** Opening INPUT DATA block **
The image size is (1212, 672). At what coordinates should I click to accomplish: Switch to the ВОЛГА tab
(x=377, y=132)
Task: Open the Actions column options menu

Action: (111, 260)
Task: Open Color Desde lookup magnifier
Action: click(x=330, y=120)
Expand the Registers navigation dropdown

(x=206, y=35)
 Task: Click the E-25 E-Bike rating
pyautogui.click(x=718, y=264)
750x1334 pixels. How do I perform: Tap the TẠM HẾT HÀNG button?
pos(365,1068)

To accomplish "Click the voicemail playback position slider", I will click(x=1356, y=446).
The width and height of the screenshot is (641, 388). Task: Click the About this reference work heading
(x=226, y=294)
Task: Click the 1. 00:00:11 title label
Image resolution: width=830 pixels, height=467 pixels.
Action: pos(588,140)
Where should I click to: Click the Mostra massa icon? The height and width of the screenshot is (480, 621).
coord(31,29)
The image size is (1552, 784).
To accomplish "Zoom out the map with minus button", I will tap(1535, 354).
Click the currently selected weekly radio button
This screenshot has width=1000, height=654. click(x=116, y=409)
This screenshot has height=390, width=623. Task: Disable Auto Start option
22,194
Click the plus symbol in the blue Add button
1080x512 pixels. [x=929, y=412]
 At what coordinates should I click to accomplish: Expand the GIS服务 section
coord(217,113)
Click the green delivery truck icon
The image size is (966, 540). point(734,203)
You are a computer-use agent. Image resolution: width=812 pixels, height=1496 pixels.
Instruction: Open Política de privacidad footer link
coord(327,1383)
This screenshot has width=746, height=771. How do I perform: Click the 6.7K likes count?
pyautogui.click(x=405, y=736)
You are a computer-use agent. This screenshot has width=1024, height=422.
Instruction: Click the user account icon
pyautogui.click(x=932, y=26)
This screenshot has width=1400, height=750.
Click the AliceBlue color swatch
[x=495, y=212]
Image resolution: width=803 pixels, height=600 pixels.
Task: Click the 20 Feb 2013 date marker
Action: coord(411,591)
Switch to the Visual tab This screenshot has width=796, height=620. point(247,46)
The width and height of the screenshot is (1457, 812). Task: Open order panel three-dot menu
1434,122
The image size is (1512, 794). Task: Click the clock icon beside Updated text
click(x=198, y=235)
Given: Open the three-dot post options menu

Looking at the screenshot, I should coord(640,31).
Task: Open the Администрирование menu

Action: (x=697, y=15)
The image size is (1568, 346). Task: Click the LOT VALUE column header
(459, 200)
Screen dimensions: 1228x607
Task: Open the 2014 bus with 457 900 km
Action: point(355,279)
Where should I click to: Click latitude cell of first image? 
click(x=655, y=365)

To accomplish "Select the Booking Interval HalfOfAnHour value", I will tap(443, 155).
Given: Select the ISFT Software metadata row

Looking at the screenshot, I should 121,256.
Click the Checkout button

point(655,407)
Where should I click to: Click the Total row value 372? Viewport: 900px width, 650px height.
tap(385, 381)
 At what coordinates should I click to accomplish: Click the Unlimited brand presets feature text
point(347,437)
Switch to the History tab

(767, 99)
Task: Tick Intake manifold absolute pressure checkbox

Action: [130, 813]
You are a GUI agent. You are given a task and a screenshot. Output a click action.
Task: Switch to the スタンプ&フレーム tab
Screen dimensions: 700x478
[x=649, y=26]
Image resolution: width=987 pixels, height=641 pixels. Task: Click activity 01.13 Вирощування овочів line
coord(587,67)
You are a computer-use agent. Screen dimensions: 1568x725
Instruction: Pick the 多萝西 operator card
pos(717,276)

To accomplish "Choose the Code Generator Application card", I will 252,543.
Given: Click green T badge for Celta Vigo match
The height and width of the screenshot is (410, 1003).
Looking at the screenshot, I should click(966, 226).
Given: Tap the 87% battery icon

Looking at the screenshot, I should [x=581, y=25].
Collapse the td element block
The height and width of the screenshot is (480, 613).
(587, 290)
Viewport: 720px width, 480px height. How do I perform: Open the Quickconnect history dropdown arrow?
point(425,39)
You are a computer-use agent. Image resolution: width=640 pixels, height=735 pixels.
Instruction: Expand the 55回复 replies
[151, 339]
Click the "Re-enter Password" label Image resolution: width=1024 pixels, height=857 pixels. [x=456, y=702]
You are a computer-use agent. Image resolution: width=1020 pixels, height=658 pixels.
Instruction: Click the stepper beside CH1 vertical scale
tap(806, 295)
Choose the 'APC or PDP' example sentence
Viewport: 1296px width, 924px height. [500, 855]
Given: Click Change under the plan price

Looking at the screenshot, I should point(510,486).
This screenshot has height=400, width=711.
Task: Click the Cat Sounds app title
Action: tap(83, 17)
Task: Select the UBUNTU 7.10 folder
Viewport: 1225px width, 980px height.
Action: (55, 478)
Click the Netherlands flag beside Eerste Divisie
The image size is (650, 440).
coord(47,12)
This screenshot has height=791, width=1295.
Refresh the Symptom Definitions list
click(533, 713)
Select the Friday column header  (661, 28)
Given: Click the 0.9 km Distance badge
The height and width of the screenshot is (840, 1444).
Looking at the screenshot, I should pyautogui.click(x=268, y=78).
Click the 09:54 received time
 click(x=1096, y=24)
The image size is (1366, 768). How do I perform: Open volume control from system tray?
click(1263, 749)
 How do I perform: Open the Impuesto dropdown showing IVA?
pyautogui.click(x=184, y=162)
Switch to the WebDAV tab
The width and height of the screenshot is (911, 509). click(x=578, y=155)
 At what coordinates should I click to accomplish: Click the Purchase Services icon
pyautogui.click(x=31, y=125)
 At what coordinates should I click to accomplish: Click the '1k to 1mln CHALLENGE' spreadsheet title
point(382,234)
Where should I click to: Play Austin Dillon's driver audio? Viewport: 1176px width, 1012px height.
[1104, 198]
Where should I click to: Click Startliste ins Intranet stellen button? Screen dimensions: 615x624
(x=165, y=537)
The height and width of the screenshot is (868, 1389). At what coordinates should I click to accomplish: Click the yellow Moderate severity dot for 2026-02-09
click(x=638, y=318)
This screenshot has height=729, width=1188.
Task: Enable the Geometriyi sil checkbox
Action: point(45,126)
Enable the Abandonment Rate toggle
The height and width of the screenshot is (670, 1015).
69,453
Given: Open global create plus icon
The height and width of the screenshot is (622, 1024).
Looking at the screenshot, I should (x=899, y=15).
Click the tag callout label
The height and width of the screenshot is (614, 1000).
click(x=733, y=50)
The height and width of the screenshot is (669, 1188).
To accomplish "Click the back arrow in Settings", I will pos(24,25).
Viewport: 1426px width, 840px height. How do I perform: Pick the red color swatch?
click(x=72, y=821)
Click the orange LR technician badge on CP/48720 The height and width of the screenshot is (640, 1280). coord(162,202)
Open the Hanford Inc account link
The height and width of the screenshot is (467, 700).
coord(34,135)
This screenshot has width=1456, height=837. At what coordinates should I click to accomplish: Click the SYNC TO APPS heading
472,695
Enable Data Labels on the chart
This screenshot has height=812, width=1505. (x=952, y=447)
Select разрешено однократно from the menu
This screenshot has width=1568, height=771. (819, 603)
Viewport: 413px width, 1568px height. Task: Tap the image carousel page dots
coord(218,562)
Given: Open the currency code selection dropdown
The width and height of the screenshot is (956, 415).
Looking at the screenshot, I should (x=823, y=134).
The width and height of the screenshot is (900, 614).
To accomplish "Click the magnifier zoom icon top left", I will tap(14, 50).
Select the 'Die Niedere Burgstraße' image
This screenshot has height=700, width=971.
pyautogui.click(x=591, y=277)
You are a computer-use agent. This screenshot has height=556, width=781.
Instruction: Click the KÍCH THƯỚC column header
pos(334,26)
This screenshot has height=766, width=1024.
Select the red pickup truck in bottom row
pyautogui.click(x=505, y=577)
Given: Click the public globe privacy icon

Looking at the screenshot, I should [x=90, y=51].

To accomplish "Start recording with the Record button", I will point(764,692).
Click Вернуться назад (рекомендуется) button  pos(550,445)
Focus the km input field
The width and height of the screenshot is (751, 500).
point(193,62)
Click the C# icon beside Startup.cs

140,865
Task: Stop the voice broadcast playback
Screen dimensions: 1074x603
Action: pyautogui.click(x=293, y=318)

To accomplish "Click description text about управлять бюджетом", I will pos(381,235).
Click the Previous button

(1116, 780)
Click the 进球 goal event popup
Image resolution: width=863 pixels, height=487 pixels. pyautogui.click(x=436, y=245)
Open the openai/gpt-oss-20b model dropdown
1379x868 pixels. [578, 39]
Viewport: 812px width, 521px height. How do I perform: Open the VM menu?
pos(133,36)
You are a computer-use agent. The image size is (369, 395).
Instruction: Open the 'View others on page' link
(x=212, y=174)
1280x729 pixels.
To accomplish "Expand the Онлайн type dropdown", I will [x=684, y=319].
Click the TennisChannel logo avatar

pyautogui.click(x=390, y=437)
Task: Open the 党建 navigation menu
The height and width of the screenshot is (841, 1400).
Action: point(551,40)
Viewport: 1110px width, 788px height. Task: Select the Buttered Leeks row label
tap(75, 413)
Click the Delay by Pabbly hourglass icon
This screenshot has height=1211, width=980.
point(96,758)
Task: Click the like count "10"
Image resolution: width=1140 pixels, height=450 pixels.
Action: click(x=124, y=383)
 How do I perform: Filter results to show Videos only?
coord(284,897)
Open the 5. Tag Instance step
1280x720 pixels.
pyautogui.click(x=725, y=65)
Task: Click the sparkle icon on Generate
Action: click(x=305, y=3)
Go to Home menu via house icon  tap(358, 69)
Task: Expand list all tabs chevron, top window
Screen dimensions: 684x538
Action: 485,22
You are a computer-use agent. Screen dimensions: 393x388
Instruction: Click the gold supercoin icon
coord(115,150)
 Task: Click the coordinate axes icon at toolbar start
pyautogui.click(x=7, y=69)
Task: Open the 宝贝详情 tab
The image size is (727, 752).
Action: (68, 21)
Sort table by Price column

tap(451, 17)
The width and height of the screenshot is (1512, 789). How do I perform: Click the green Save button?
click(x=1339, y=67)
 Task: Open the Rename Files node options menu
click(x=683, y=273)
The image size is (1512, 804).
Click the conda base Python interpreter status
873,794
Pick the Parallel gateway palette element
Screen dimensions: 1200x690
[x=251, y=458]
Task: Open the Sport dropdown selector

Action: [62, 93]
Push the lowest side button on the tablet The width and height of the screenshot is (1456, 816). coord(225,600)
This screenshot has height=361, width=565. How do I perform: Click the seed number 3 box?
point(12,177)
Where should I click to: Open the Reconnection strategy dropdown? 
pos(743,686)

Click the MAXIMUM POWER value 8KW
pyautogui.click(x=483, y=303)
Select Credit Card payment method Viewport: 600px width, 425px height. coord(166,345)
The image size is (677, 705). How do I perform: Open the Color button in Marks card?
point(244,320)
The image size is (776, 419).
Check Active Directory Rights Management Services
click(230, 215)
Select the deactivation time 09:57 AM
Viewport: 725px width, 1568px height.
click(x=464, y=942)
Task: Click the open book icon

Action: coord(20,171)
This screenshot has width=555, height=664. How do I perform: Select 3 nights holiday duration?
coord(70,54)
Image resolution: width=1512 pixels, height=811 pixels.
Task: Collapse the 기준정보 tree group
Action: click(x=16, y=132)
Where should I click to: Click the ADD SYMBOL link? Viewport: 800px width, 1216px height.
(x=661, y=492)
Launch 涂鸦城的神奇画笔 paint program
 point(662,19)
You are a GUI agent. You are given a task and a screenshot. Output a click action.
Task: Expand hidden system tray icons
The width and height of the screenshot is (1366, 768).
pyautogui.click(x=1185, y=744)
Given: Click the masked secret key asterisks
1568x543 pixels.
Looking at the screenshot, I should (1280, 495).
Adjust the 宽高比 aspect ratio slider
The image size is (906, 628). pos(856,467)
** Closing INPUT DATA block **
--- WHAT THE EXERCISE ASKS ---
Find "Select разрешено однократно from the menu" in the entries above and copy that whole line exactly, then each line after it through the line that contains "You are a computer-use agent. The".

--- TASK RESULT ---
Select разрешено однократно from the menu
This screenshot has width=1568, height=771. (819, 603)
Viewport: 413px width, 1568px height. Task: Tap the image carousel page dots
coord(218,562)
Given: Open the currency code selection dropdown
The width and height of the screenshot is (956, 415).
Looking at the screenshot, I should (x=823, y=134).
The width and height of the screenshot is (900, 614).
To accomplish "Click the magnifier zoom icon top left", I will tap(14, 50).
Select the 'Die Niedere Burgstraße' image
This screenshot has height=700, width=971.
pyautogui.click(x=591, y=277)
You are a computer-use agent. This screenshot has height=556, width=781.
Instruction: Click the KÍCH THƯỚC column header
pos(334,26)
This screenshot has height=766, width=1024.
Select the red pickup truck in bottom row
pyautogui.click(x=505, y=577)
Given: Click the public globe privacy icon

Looking at the screenshot, I should [x=90, y=51].

To accomplish "Start recording with the Record button", I will point(764,692).
Click Вернуться назад (рекомендуется) button  pos(550,445)
Focus the km input field
The width and height of the screenshot is (751, 500).
point(193,62)
Click the C# icon beside Startup.cs

140,865
Task: Stop the voice broadcast playback
Screen dimensions: 1074x603
Action: pyautogui.click(x=293, y=318)

To accomplish "Click description text about управлять бюджетом", I will pos(381,235).
Click the Previous button

(1116, 780)
Click the 进球 goal event popup
Image resolution: width=863 pixels, height=487 pixels. pyautogui.click(x=436, y=245)
Open the openai/gpt-oss-20b model dropdown
1379x868 pixels. [578, 39]
Viewport: 812px width, 521px height. How do I perform: Open the VM menu?
pos(133,36)
You are a computer-use agent. The image size is (369, 395).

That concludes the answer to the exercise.